Article 5 - Tous les travailleurs ont le droit de concourir personnellement ou par leurs représentants à l'établissement des plans de production et de répartition, et d'en surveiller l'application de telle qu'il n'y ait jamais l'exploitation de l'homme par l'homme, mais toujours juste rémunération du travail et utilisation pour le bien de tous, des puissances de création exaltées par la science.

Article 6 - La propriété individuelle n'est un droit que lorsqu'elle ne porte aucun préjudice à l'intérêt commun. L'indépendance des citoyens et de l'État étant particulièrement menacée par la propriété qui prend forme de groupements d'intérêts égoïstes et dominateurs (cartels, trusts, consortiums bancaires), les fonctions que cette propriété a usurpées doivent faire retour à la nation.

Article 7 - La liberté des opinions exige que la presse et tous les autres moyens d'expression de la pensée soient affranchis de la domination des puissances d'argent.

Article 8 - Les fautes commises contre la collectivité ne sont pas moins graves que les fautes
 commises contre les citoyens.

Les représentants du peuple et les fonctionnaires investis par la nation d'un pouvoir de direction ou de contrôle sur l'économie ne peuvent avoir aucun intérêt, accepter aucune place, aucune rémunération, aucun avantage quelconque dans les entreprises qui sont ou ont été soumises à leur surveillance.

Article 9 - Toute nation a des droits et des devoirs à l'égard des autres nations avec lesquelles elle constitue l'Humanité.
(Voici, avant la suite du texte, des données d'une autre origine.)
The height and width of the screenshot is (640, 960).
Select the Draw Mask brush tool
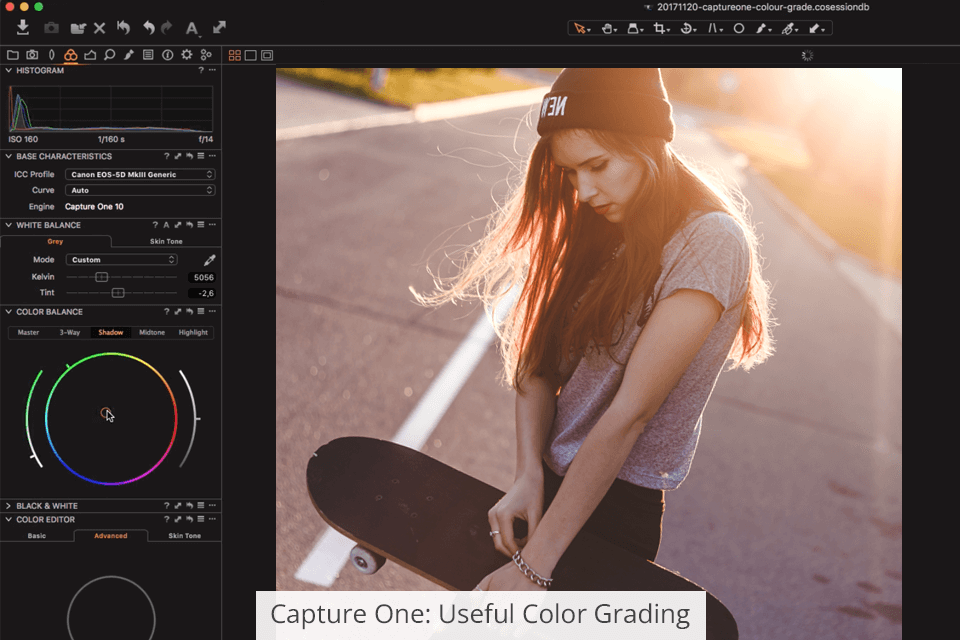tap(763, 29)
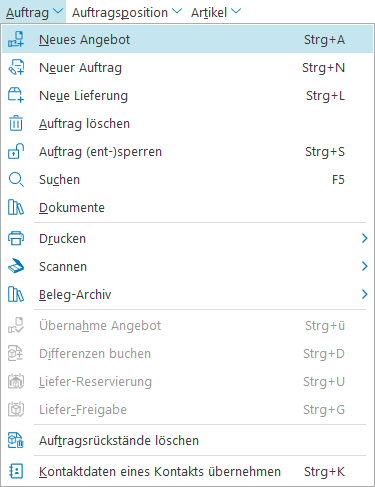The height and width of the screenshot is (487, 375).
Task: Click the padlock icon for Auftrag (ent-)sperren
Action: [16, 151]
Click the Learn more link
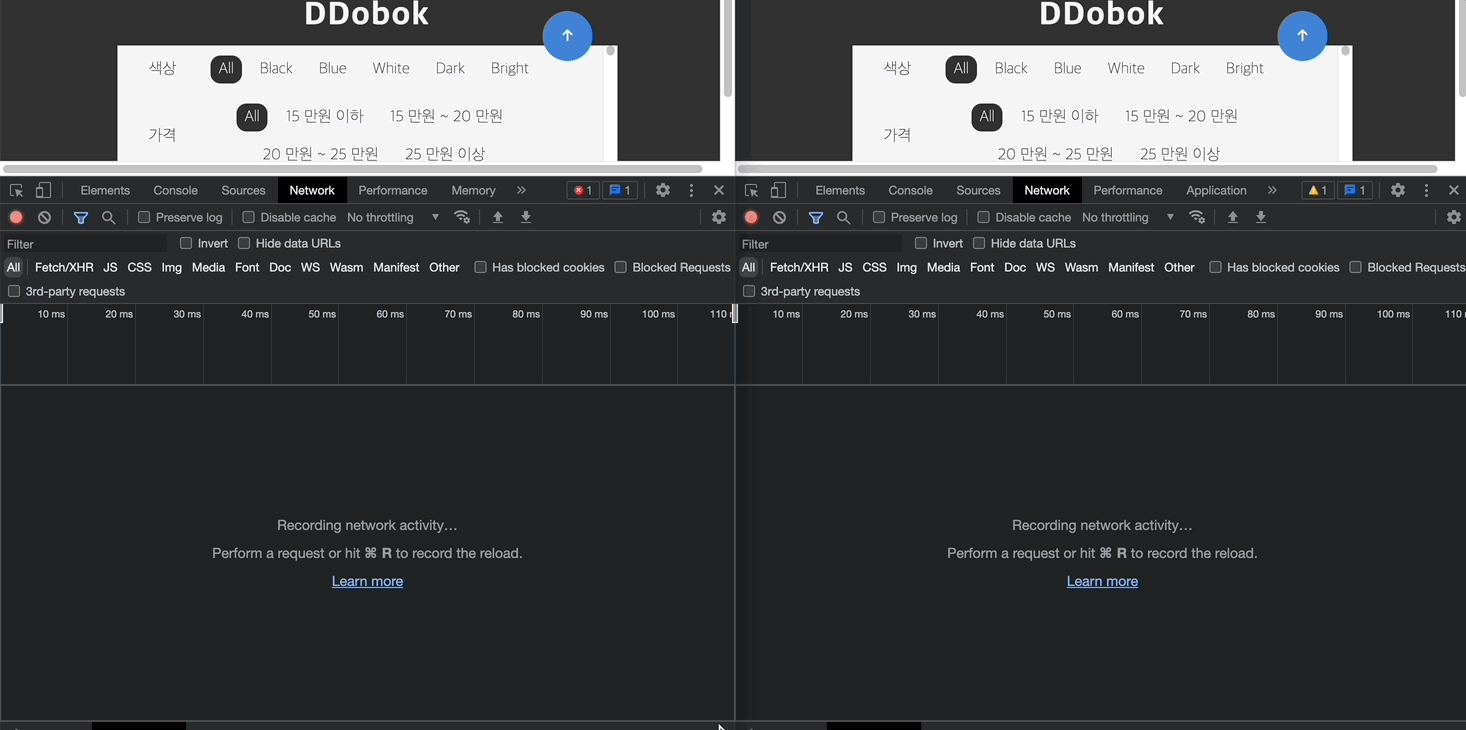Viewport: 1466px width, 730px height. 367,581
Organisée dans la liberté, la démocratie universelle doit être l'objectif suprême des nations.

Article 10 - Les droits de l'homme condamnent la colonisation accompagnée de violence, de mépris, d'oppression politique et économique.

Ils n'autorisent qu'une collaboration fraternelle poursuivie en vue du bien commun de l'Humanité, dans le respect de la dignité personnelle et de toutes les civilisations.

Article 11 - Le droit à la vie implique l'abolition de la guerre.

Article 12 - Il n'est pas de circonstance où un peuple soit excusable d'en provoquer un autre. 
Tous les différends doivent être réglés soit par la conciliation, soit par l'arbitrage, soit par une
 juridiction internationale dont les sentences doivent être obligatoires. Tout Etat qui se soustrait à
 l'observation de cette loi se met en dehors de la communauté internationale.

Article 13 - Les nations forment entre elles une société.
Tout peuple attaqué a le droit d'appeler la collectivité internationale à concourir à sa défense.
Tous les peuples ont le devoir de se porter au secours du droit violé.

Article 14 - Tous ces droits se fondent dans le devoir de la société, qui est de combattre, sous toutes ses formes, la tyrannie ; de former des citoyens ; de travailler au progrès intellectuel et moral, ainsi qu'au bien-être des individus et des peuples ; de leur enseigner l'esprit de paix et la tolérance; et d'appeler sur la Terre, à l'exemple de la Révolution française, le règne de la raison et de la fraternité.

(Adopté à l'unanimité moins 8 voix contre et 27 abstentions.)